Has anyone heard if Blindtype has been implemented in any way on ICS/Galaxy Nexus? I was super excited to see that keyboard when it first came out, but then Google swept it up. Heard rumors of it coming as part of Android but it wasnt part of the big announcement as far as I know.

Sent from my DROIDX using Tapatalk


----------



## Jaxidian (Jun 6, 2011)

None of the demos showed it nor has there been any real rumors claiming it'll be in there.

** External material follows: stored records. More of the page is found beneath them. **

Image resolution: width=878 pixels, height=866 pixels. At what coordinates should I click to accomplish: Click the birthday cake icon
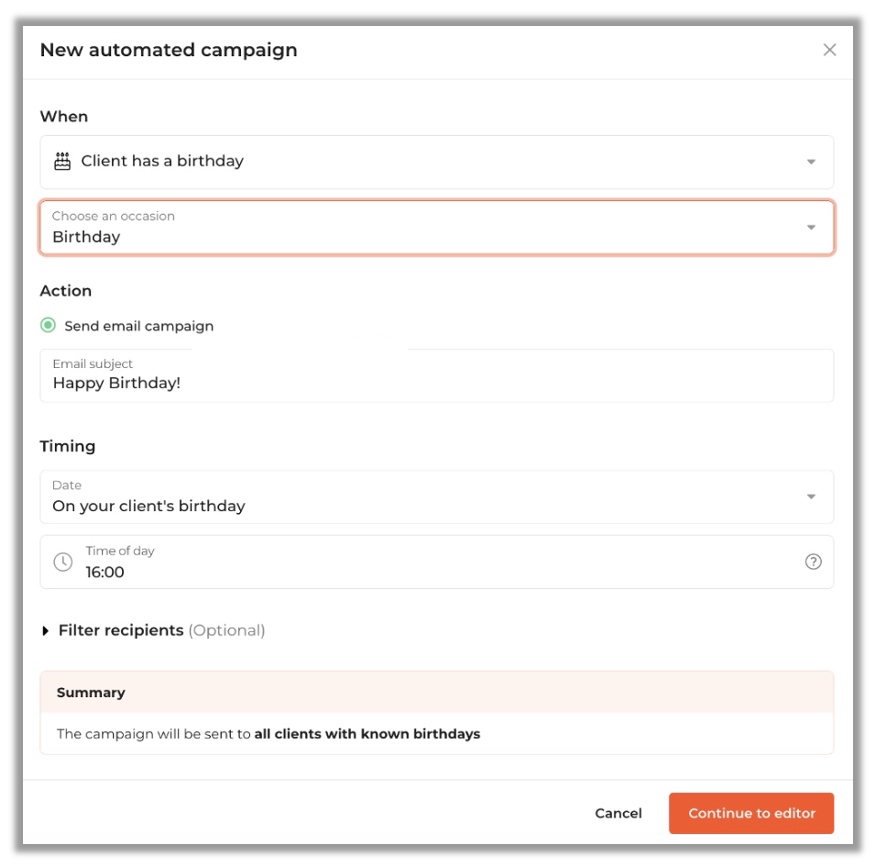tap(62, 161)
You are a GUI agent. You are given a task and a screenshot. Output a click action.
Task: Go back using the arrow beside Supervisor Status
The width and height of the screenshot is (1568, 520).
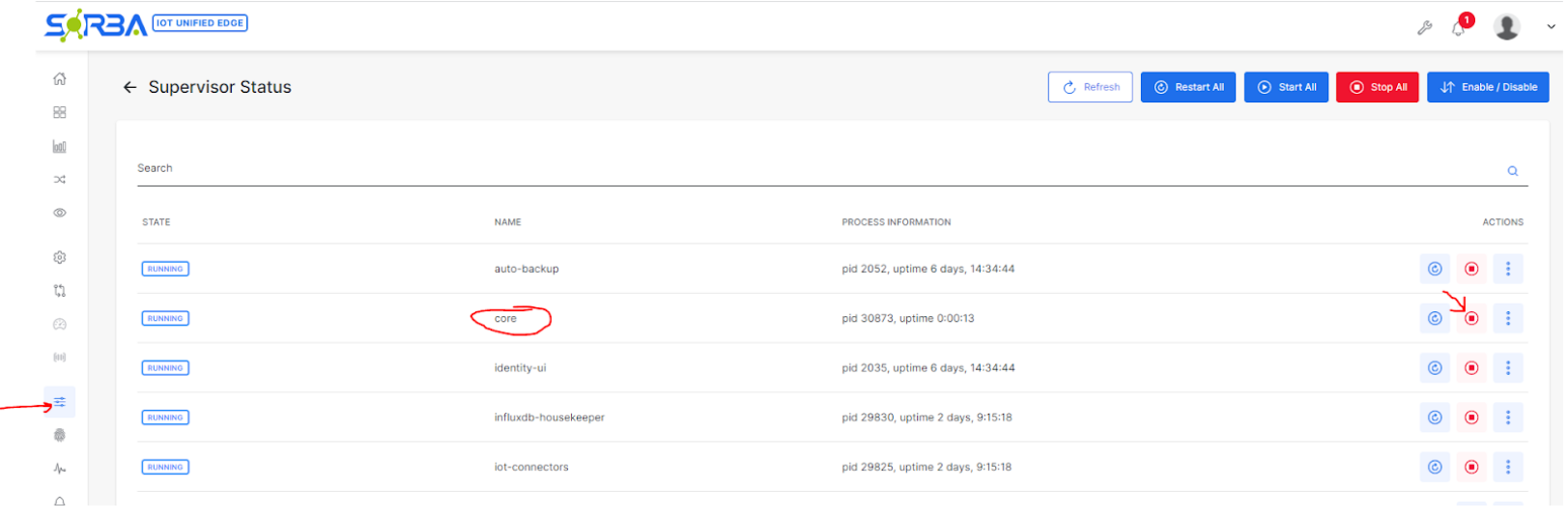tap(129, 87)
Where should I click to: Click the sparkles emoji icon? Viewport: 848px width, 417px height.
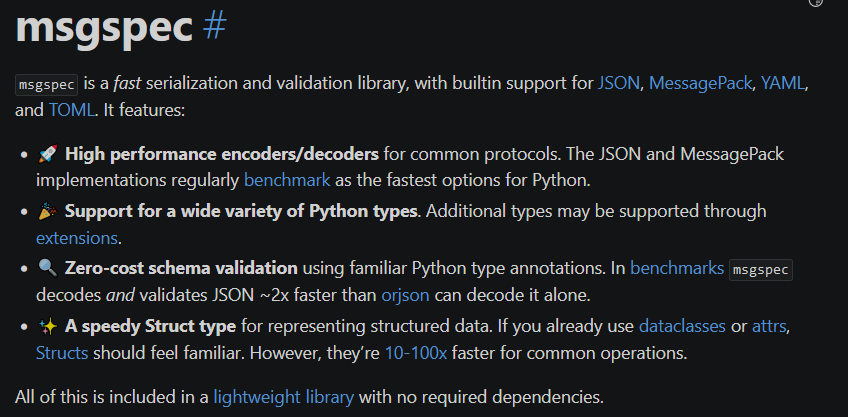pyautogui.click(x=46, y=326)
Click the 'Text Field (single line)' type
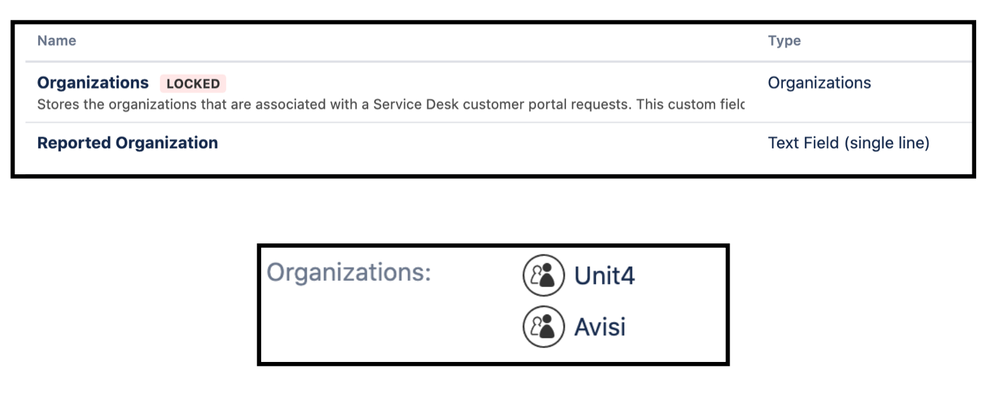999x393 pixels. click(849, 143)
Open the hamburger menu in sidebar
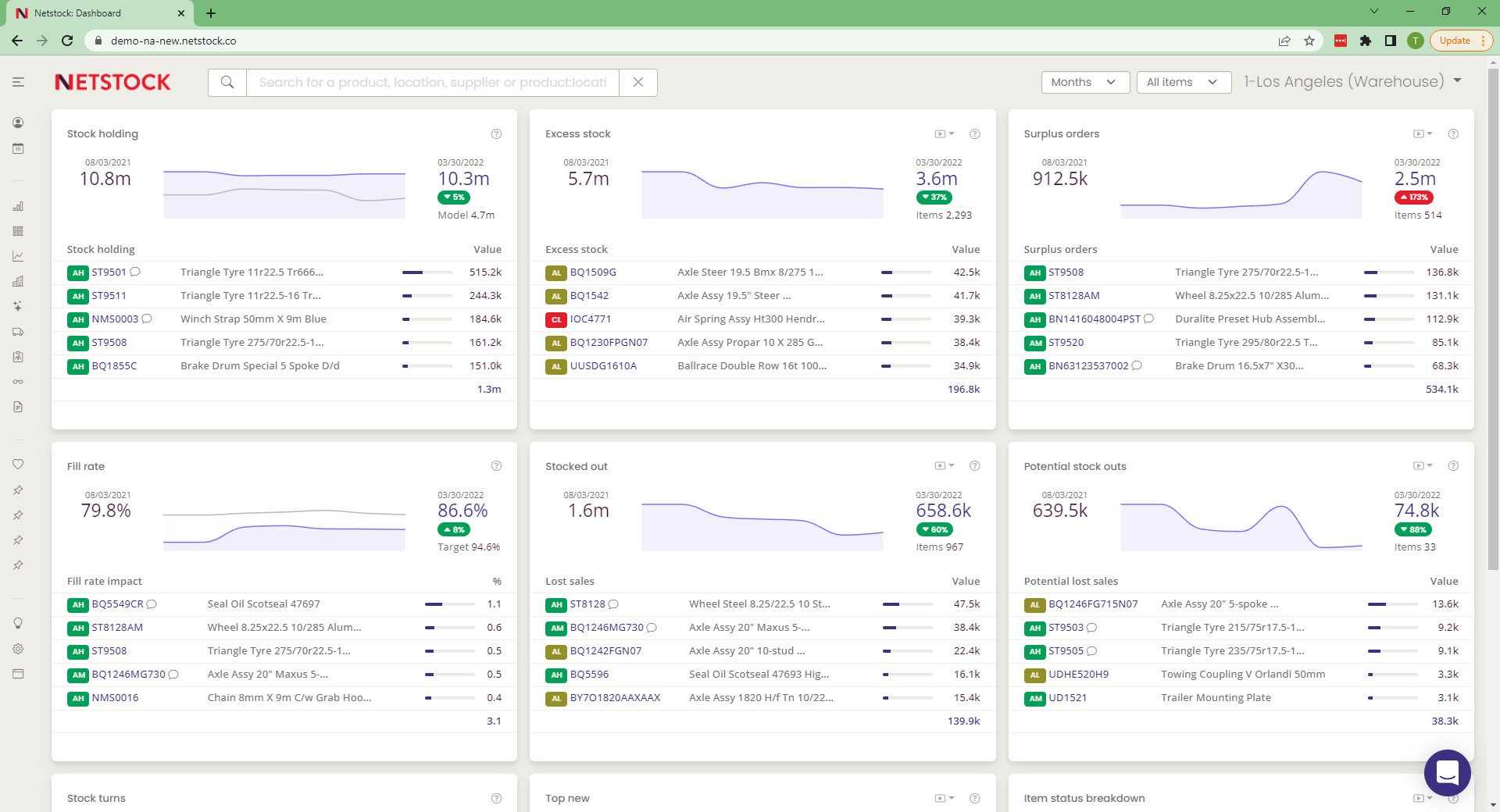This screenshot has height=812, width=1500. pyautogui.click(x=18, y=82)
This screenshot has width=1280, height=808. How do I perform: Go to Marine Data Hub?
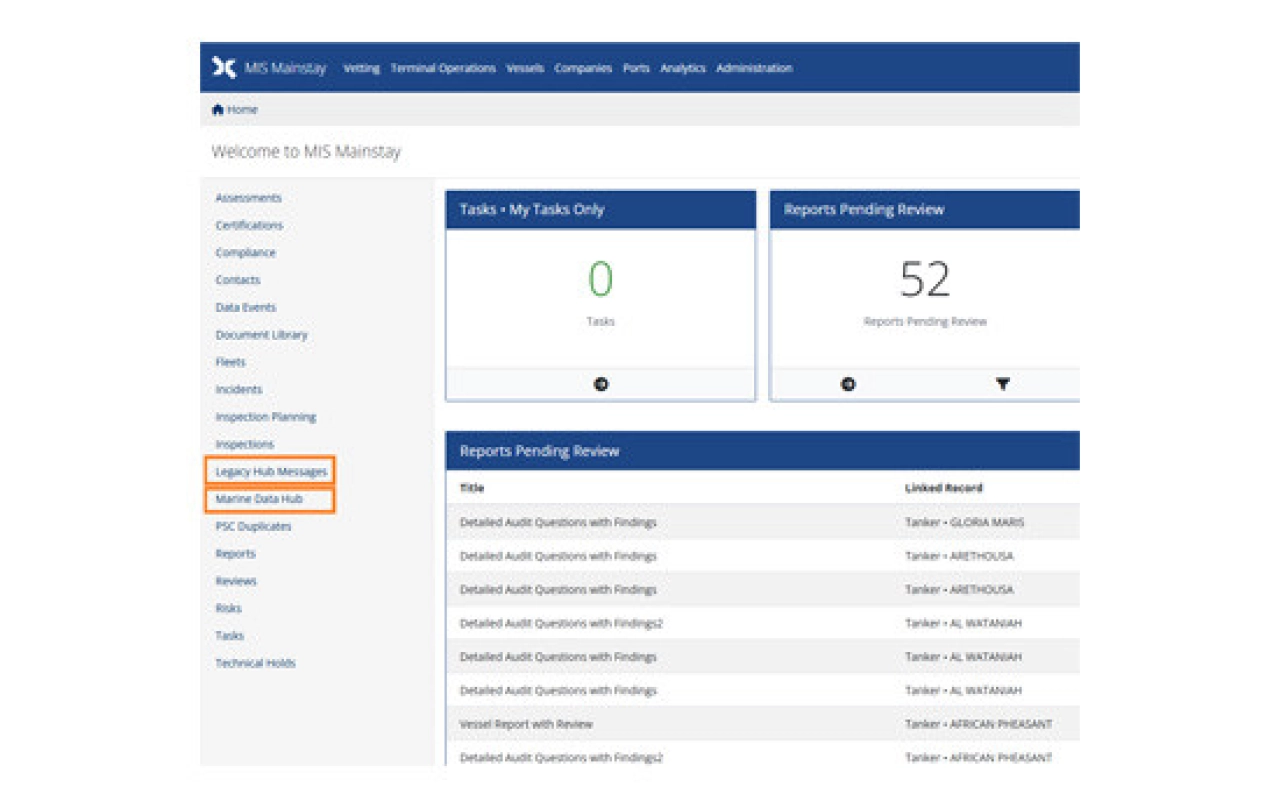259,499

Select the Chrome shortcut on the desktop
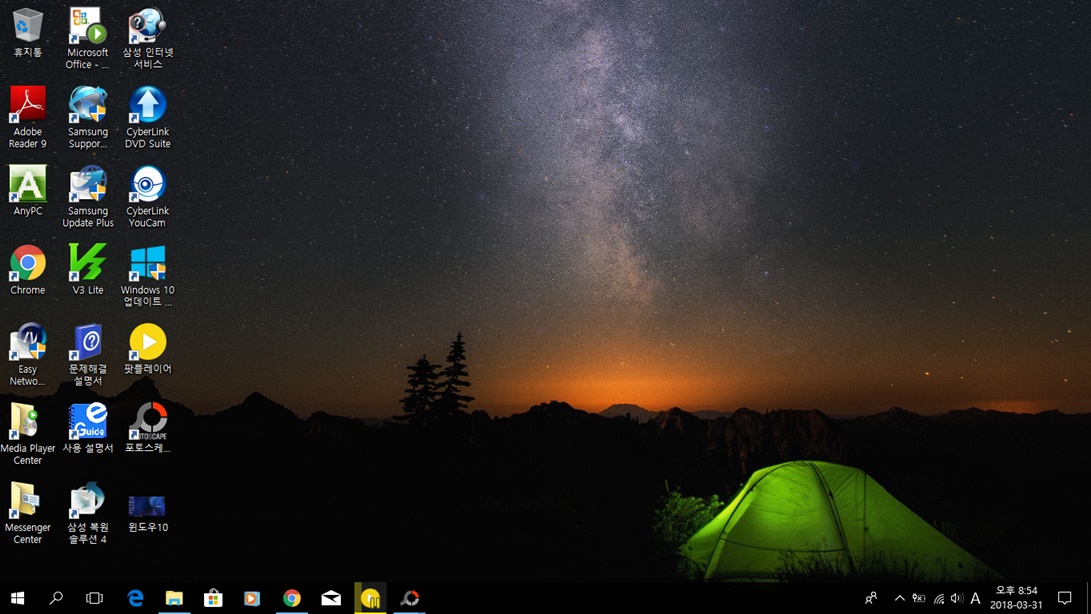coord(28,264)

Sorry - I'm with ya' on this...


----------



## Rythmyc (Jul 23, 2011)

You'll have to excuse my ignorance ...what is Blindtype?


----------



## Jaxidian (Jun 6, 2011)

Rythmyc said:


> You'll have to excuse my ignorance ...what is Blindtype?


----------



## Rythmyc (Jul 23, 2011)

Now that ... Is simply amazing


----------



## Bob-o (Jul 7, 2011)

Jaxidian said:


>


My mind is officially blown....


----------



## Marquis (Jul 25, 2011)

Jaxidian said:


>


OMFG THAT IS RIDICULOUS


----------



## Ianxcom (Jun 29, 2011)

Blindtype has been teasing us for over a year now.


----------



## socomdark (Jun 7, 2011)

Might have been one those features that google wasn't able to get in ics. Might have to wait for jelly bean on this one or maybe if we are lucky it will come in an update.


----------



## csimo (Aug 30, 2011)

I use the A.I. Type Keyboard and it has similar auto correction capabilities if that's what you want. I'm not sure what good typing without a keyboard would do.


----------



## Rythmyc (Jul 23, 2011)

csimo said:


> I use the A.I. Type Keyboard and it has similar auto correction capabilities if that's what you want. I'm not sure what good typing without a keyboard would do.


I guess you didn't watch the video very well. That keyboard actually learns the way to type to predict what you should be typing no matter how quickly you type or how many mistakes you make. Watch how random the letters are, and yet it still knows what you were trying to type and corrects it in both size and angle you're typing. So you wouldn't need a keyboard to type at all.


----------



## DaX05 (Jul 24, 2011)

Amazing, yes! But I'm just curious on how hell it knows what you are going to type? Like someone asks you a question. How does it know your response? Lol

Sent from my Nexus S using RootzWiki Forums


----------



## psycho_maniac (Jun 9, 2011)

Man I wish they would put this into android finally. Google bought them out like what.. a year ago and removed the website. Now there is no hint we will be getting it in android. Noticed the inline spelling is new which I think will be really good.


----------



## csimo (Aug 30, 2011)

Rythmyc said:


> I guess you didn't watch the video very well. That keyboard actually learns the way to type to predict what you should be typing no matter how quickly you type or how many mistakes you make. Watch how random the letters are, and yet it still knows what you were trying to type and corrects it in both size and angle you're typing. So you wouldn't need a keyboard to type at all.


Yes, I watched the video and that's exactly what A.I. Type does. Once it learns your style you can't hardly make a mistake.


----------